Text for analysis
---+---

The result for all these air quality components shows that a small number of biometric variables used to estimate these pollutants provide similar and, in some cases, better results. In fact, the results are significantly better for NO and NO2. Reducing the number of dimensions in a small data set, thus, seems to be more efficient in predicting the concentration, rather than a large number of input features. This aligns with Occam’s razor principle suggesting that a simpler model usually generalizes well. Moreover, the reduction of the number of variables, that is, reducing the number of dimensions, was a necessity, given the small number of data sets compared to the large number of biometric variables for which data were collected.
There were a few limitations to this study that can possibly be removed in future work. One of them was the collection of data from a single participant for CO2, NO2, and NO. Multiple trials have been conducted to mitigate the issue. Future work can include more extensive data collection from multiple participants to provide further confirmation. However, the data collection in this experimental paradigm was performed on multiple days, with multiple trials under different environmental conditions; the results are, thus, likely to hold in a variety of environmental situations, probably except for situations with extreme weather. Moreover, due to the experimental paradigm involving a static bike ride, in which the study was conducted using multiple participants, and measurements of PM1 and PM2.5 were obtained, the results will also likely hold over a variety of populations. The other limitation of the study involved readings from some of the electrodes in the EEG headset that could be distorted due to activities such as blinking, head movement, swallowing, jaw clenching, neck movement, and tongue movement, which are frequent when a participant is cycling. This results in a lot of noise in the data that can be removed, but these activities are frequent, and the procedure can significantly reduce the number of data records. However, the results show that the removal of EEG data as biometric variables also yields similar results.
The methodology used in this study presents a unique application of machine learning. The use of biological measurements as input features for machine learning models can predict the concentration of air quality components such as PM1, PM2.5, and CO2 with high degrees of accuracy. We can, thus, know the quality of air in microenvironments just by using a small set of biological measurements. Furthermore, with the use of predictor ranking, we can observe which biological parameter is most affected by these air quality components. Since the study was conducted outdoors, the participants were inhaling a mixture of varying pollutants. In order to study the direct effects of these pollutants, participants could be placed in a closed chamber with autonomous responses examined by artificially varying just one of the pollutants. A study can be conducted using just an EEG headset and observing how different areas of the brain can be affected when various components of air quality are inhaled. Future work can also conduct studies concerning other pollutants, such as lead, carbon monoxide, and volatile organic compounds.
Since this study was conducted on different days under different environmental conditions, confounding variables in the experimental setup were expected. For example, the ambient temperature can affect skin temperature and the GSR sensor as well. Future work can measure these environmental variables and identify these variables via causal analysis.

---+---

Exercise data
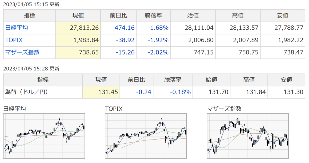
Task: Click the 為替（ドル／円） row label
Action: pyautogui.click(x=27, y=92)
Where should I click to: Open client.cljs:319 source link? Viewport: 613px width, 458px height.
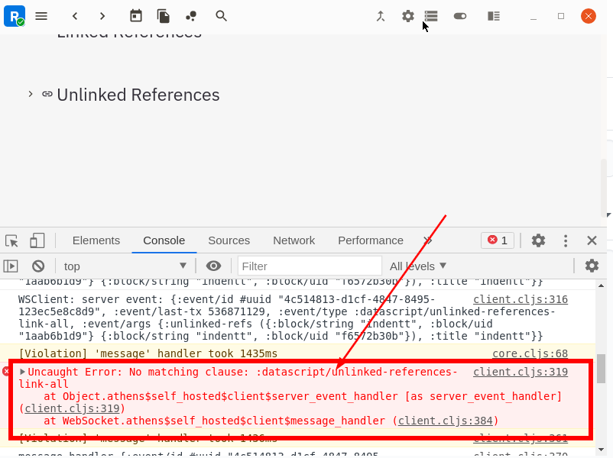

---+---

Requirement A
From the air quality passage above the listing, transcribe the text between "Since this study" and "via causal analysis.", inclusive.
Requirement B
Rewrite the paragraph of the air quality passage that begins "Since this study was conducted on different days" as a short bulleted list, keeping its main facts.
Requirement C
In the air quality passage, for which two pollutants were the results significantly better when a small number of biometric variables was used?

Written solution A
Since this study was conducted on different days under different environmental conditions, confounding variables in the experimental setup were expected. For example, the ambient temperature can affect skin temperature and the GSR sensor as well. Future work can measure these environmental variables and identify these variables via causal analysis.

Written solution B
- The study ran on different days under different environmental conditions, so confounding variables were expected.
- For example, ambient temperature can affect skin temperature and the GSR sensor.
- Future work can measure these environmental variables and identify them through causal analysis.

Written solution C
NO and NO2.